Without preagreement or understanding, as it appears of record, they had the entry made in the deed to which we have before referred.
If ever at any time the character of plaintiff was touched it was intended to, and did, have a reinstating effect.
Defendants at all times during the trial disclaimed that they had the intention of proving that plaintiff had sought to destroy his property to the end thereby of enriching himself.
They also from the first did not seek to make it appear that they were attacking the character of plaintiff. During the examination of witnesses, it was expressly said that his character was not at issue.
In order, as we take it, to remove the sting caused by the allegations of the answer, voluntarily they were withdrawn in words showing that it was not in the spirit of the least malice that they had been used.
Under the circumstances, it was a joint agreement in its effect, binding upon defendants, and which necessarily extended to plaintiff, although no part of the compromise proper.
If it were held not to bind to some extent both parties, then one would be bound by the withdrawal of the charges, and the other would remain free.
By the withdrawal and apology, by implication, at least, the defendants acknowledged that they uttered something in pleading which they should withdraw.
If this were construed as one sided, then they would have rendered themselves more liable in damages than they could otherwise have been.
An act inspired by the best of motives would operate against them.
There is abundant authority on the subject. It is a well-settled rule where prosecution is terminated by compromise or withdrawal, to which there was consent or even only assent, an action for malicious prosecution cannot be maintained.
This is amply sustained by the doctrine of Oraig v. Ginn decision (1901) 3 Pennewill (Del.) 117, 48 Atl. 192, 53 L. R. A. 715, 94 Am. St. Rep. 77, Supreme Court of Delaware.

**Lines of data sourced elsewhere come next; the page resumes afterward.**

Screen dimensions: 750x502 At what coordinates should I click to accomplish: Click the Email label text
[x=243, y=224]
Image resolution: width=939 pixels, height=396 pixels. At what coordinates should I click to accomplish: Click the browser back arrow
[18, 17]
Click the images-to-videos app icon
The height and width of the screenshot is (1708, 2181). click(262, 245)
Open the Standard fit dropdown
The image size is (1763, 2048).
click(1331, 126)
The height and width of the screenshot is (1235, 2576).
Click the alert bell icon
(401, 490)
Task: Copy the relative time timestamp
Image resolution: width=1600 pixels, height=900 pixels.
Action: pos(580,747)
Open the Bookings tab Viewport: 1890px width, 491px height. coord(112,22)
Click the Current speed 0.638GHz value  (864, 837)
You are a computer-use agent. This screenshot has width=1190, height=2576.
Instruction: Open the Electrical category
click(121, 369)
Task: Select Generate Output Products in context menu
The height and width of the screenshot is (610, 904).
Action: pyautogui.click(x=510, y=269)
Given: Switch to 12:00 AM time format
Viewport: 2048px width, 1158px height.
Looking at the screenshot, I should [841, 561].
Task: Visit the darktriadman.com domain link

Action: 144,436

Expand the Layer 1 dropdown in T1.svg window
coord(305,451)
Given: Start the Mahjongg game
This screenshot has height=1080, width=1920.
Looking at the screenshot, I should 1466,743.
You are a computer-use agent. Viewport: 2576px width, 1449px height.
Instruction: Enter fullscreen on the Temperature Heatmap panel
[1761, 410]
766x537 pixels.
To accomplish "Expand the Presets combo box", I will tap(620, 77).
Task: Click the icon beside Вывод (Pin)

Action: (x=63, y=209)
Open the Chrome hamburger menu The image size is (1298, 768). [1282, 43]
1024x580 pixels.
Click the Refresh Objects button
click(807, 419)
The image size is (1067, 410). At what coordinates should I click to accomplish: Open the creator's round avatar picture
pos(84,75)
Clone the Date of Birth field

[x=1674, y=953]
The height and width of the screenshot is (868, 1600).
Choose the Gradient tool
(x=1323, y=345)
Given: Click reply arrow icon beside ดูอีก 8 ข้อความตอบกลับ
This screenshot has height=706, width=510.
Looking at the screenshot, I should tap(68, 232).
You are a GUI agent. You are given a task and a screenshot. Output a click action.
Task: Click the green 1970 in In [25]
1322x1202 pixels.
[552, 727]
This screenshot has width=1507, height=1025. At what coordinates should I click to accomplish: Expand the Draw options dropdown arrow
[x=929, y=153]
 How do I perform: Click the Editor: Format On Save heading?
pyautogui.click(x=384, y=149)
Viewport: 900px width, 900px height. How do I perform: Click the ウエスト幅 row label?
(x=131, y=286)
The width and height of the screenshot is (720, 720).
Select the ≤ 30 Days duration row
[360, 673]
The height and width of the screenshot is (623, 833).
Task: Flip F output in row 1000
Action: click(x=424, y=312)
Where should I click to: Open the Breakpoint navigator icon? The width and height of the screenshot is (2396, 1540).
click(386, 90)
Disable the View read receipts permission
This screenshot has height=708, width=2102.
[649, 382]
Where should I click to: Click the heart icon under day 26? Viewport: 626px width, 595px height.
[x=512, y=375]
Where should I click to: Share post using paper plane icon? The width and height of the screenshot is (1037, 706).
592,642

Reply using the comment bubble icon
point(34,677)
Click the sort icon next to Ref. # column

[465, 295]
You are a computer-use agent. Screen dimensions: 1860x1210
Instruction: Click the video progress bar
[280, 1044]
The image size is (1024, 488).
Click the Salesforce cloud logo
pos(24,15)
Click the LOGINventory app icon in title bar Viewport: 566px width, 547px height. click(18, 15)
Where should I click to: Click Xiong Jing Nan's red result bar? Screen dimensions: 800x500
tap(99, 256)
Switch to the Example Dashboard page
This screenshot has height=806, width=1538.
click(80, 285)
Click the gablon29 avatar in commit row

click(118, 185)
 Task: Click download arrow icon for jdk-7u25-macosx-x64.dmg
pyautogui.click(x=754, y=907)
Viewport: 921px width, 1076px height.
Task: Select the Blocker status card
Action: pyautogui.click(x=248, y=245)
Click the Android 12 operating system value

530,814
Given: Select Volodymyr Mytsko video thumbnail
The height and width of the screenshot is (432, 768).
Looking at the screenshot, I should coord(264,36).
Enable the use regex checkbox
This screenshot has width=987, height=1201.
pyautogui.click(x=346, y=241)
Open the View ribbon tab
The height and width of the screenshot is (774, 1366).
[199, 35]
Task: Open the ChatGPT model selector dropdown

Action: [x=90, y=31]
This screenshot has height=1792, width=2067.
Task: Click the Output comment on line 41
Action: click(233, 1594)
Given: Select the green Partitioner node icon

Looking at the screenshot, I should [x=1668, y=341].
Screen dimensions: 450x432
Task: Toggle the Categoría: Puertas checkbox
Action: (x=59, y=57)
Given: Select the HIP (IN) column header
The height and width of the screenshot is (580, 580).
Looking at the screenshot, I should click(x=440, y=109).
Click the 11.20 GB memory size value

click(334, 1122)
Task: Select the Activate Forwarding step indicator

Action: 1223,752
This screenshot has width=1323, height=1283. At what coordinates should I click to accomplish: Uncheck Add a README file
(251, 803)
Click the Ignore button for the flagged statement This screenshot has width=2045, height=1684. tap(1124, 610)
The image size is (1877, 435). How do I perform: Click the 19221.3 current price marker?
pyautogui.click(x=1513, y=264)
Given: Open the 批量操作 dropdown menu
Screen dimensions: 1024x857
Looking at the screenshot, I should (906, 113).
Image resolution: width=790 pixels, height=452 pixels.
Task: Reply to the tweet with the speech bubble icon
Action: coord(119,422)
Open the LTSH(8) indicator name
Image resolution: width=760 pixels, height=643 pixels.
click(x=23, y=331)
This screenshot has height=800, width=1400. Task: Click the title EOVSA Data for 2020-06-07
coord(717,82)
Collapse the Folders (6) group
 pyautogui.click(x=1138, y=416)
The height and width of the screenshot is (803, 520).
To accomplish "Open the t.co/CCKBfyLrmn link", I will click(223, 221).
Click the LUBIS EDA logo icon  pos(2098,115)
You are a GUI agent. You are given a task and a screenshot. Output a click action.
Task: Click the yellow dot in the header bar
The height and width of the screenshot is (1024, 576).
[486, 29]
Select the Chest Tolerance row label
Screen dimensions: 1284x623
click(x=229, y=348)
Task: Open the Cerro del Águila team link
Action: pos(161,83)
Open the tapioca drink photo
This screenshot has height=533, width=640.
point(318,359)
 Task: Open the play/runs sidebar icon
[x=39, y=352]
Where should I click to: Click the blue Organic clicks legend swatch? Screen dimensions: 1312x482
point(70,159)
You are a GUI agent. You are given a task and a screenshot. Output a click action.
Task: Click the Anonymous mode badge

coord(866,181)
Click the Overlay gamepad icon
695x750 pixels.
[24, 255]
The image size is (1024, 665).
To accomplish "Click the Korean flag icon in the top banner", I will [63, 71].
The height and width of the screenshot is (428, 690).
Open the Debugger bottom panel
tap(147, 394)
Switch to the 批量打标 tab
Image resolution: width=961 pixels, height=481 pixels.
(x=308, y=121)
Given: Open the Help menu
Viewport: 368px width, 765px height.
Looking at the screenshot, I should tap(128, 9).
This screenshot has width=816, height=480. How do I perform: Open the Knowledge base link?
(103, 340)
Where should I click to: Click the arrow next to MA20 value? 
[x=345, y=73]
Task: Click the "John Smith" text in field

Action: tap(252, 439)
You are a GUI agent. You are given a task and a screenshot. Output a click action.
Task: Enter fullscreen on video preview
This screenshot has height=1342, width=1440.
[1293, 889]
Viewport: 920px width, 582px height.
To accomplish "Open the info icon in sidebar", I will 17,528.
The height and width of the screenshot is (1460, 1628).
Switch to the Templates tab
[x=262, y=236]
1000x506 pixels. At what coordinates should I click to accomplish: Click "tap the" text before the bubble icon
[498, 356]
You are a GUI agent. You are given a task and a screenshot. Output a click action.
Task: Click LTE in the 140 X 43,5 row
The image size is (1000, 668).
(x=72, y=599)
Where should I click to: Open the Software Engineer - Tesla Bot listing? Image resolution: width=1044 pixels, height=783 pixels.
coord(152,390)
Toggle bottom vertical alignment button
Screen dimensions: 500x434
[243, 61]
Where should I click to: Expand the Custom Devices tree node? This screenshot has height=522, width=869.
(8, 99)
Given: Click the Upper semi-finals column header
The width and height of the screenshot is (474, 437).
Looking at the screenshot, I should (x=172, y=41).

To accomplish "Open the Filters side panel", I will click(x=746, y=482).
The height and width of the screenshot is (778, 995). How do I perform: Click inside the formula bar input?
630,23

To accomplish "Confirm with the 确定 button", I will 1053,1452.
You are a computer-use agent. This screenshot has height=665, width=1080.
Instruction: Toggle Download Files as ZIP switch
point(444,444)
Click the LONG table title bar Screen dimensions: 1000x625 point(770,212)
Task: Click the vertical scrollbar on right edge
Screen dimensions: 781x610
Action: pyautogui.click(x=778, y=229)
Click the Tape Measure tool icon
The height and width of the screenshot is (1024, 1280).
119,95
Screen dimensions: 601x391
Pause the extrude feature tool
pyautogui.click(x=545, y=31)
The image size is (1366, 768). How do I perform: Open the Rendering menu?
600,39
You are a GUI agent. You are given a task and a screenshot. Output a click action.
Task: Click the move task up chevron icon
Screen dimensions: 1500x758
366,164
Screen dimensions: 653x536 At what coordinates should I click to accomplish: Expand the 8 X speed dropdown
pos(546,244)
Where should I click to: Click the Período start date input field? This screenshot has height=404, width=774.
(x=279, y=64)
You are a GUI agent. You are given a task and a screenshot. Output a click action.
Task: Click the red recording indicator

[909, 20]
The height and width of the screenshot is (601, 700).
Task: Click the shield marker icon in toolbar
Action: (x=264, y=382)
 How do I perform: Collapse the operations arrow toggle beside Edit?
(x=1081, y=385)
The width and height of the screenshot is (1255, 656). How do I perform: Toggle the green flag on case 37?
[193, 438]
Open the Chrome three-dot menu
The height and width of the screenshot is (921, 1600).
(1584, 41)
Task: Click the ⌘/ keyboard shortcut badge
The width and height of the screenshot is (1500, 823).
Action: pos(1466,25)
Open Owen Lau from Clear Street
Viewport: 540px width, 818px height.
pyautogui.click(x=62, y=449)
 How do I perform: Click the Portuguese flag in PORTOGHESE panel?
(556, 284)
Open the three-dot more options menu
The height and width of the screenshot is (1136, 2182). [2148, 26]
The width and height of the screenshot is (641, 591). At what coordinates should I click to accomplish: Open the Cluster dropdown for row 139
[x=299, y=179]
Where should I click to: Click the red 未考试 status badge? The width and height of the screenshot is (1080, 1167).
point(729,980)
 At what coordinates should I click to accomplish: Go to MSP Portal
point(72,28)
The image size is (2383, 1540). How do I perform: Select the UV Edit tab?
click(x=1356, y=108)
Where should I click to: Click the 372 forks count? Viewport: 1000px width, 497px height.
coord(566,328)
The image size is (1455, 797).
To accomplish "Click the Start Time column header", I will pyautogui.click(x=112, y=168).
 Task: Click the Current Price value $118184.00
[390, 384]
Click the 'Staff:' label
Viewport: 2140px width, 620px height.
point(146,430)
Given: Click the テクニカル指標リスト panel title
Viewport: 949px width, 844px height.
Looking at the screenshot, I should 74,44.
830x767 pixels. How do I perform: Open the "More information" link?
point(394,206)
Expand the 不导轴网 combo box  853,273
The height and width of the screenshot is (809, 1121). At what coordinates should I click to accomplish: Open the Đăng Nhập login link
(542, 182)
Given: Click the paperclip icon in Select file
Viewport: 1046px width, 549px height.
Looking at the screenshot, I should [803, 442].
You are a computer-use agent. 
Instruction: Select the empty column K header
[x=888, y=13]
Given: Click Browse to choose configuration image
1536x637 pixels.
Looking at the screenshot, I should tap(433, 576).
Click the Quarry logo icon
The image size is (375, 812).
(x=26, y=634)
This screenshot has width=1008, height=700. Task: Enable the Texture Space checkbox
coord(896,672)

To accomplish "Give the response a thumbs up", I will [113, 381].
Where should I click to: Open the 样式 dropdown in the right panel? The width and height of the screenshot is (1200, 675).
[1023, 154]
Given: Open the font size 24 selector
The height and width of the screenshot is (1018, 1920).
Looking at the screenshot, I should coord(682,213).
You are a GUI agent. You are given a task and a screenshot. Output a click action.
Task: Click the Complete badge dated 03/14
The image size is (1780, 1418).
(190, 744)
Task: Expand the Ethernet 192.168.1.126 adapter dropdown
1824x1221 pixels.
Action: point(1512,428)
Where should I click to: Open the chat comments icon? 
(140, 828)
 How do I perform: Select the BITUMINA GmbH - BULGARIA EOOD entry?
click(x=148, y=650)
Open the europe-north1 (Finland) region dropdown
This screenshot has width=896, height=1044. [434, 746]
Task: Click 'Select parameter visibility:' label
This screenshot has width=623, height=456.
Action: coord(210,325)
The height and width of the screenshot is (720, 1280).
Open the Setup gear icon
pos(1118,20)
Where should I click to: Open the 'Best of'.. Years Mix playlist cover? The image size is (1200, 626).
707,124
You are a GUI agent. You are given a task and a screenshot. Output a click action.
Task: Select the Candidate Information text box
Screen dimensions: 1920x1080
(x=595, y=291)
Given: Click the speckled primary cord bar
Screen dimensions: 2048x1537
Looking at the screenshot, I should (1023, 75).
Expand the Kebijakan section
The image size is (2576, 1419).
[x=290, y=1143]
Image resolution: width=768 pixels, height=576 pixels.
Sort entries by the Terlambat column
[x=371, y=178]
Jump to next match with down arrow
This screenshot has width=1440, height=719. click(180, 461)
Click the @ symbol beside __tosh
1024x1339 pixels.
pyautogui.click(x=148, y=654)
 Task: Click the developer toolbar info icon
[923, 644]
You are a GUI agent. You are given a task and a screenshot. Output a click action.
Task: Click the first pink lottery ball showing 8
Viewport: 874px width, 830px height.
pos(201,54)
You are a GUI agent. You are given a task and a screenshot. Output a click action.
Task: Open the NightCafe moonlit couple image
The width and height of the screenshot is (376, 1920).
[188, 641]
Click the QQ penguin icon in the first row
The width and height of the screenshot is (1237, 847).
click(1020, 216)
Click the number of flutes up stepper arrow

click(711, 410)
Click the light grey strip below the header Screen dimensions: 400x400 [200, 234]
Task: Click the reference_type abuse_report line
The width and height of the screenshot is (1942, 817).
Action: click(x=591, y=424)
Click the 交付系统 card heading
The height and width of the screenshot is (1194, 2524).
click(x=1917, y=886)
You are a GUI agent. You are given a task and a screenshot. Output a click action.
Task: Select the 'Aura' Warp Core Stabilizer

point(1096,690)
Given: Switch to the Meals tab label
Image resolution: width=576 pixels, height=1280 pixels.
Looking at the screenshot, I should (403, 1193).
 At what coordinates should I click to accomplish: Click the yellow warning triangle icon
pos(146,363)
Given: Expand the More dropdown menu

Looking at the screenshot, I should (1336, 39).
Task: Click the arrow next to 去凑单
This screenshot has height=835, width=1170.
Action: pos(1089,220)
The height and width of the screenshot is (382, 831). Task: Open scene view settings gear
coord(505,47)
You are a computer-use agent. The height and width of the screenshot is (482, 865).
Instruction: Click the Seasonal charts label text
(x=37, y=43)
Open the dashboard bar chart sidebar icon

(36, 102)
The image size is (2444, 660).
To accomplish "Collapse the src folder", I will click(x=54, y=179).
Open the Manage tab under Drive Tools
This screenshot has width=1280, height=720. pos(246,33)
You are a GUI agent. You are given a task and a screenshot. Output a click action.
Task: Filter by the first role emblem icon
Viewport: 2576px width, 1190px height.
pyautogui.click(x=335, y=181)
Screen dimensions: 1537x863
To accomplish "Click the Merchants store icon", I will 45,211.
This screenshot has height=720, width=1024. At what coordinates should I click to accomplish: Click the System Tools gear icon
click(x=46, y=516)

The court refers to numerous decisions upon the subject rendered in different jurisdictions.
[2] The second proposition is:
*911The suit was not brought in malice. There was the appearance of a cause.
It has been before stated that, in this decision, investigation was instituted through agent and examination made into plaintiff’s business.
The result was that the learned counsel who wrote the answer arrived at the conclusion that there was ground for the defense which was tendered.
It is stated that the facts were not all imparted to him. That is true; but he did not intimate for an instant that any fact was purposely withheld.
Counsel, who wrote the answer, who is not now of counsel (it was stated in oral argument, for the reason very properly, we think, that he declined to be of counsel in a case in which his testimony is of record), with great fairness and a high- sense of justice, testified, in .substance, after he had heard the evidence that had he known all that the evidence disclosed some of the expressions deemed necessary at the time would not have been used.
It was stated, in substance, in oral argument, for plaintiff, that all the facts were not given to able counsel by the agents of defendants.
That is true, but it was not intimated in the evidence of distinguished counsel that any fact was intentionally withheld.
This is referred to only to add that defendants acted on advice of counsel, who stated with proper emphasis that he felt persuaded that defendants were not actuated by malice in defending the original suit.
There is no necessity, as we conceive, to review all the testimony.
We leave the case convinced that defendants had probable cause to think that plaintiff was claiming a larger amount than that to which he was really entitled.
From that point of view, we have concluded to reverse the judgment.
In the light of several decisions, particularly Dunn v. Southern Insurance Co., 116 La. 431, 40 South. 786, it must be reversed.
The law and the evidence being in favor of defendants, .it is ordered, adjudged, and decreed that the judgment appealed from is avoided, annulled, and reversed, and the demand of plaintiff is rejected at his costs in both courts.